To be successful at crappie fishing the first thing you must do is find the depth at which the schools are located (usually 10-17 feet over 20 feet). Crappie look up towards their prey, so it is important once the depth of a school is located to never drop a bait below their depth in the water column. I usually start fishing with several lines at different depths until the correct depth is located. Once a fish is caught I adjust all my lines to that depth. When the action cools down, I will stagger the lines again until another school passes by. Typically, schools can be found near the bottom to several feet above.

swedish.gif (4315 bytes)Always keep your lines moving. Either by jigging a rod constantly at one hole, or move around to each rod and jig them in succession. Movement to your bait is key when crappie fishing. You may try clipping the end of your minnow's tail to give it a little boost in swimming activity. Check your bait often and replace any that are tired. One note about drilling and placement of holes: its not necessary to spread your holes out over a wide area. Normally crappie anglers will cut in 4 to 6 holes in a semi-circle or straight line fairly close to each other. This way when a school appears several hookups are possible. Although, scouting holes are always called for.

Crappie are carnivorous. Baits used to entice a bite include tommy cod, shiners,  grubs and crustaceans. Beatific in the 2 inch length make the best baits. Placing live bait on a small weighted jig, or just a plain hook with a weight is common. I tend to hook minnow through the lips to give them a more natural presentation.

A day on the ice fishing for Black Crappie is an enjoyable pastime and is a great alternative to flag fishing for trout and salmon. Give it a try this winter!

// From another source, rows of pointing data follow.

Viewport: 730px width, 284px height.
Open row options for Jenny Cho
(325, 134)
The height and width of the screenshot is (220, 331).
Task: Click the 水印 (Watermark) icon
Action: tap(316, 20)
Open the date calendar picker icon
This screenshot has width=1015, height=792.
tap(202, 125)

Winter Crappie Fishing Tips

  • Popular baits are tommy cod hooked through the mouth and jigs tipped with grubs.
  • When buying tommy cod, ask for the smaller baits.
  • Keep your baits moving, it can trigger bites.
  • Always keep your bait just above the school in the water column.
  • Crappie move for cover around dusk and low light conditions.
  • Crappie school and usually suspend in mid depths during daylight.
  • Spray your baits liberally with scented Crappie Attractant
  • Keep crappie caught within reason, over-population and reduced forage can limits fish growth.

Southern Maine waters to target for black crappie include Balch Pond, Shaker Pond, Lake Arrowhead and Bonney Eagle Pond.

New Hampshire waters include Arlington Mill Reservoir, Canobie Lake, Clement Pond, Horseshoe Pond, Jericho Lake, Moore Reservoir, Pawtuckaway Lake and Willand Pond.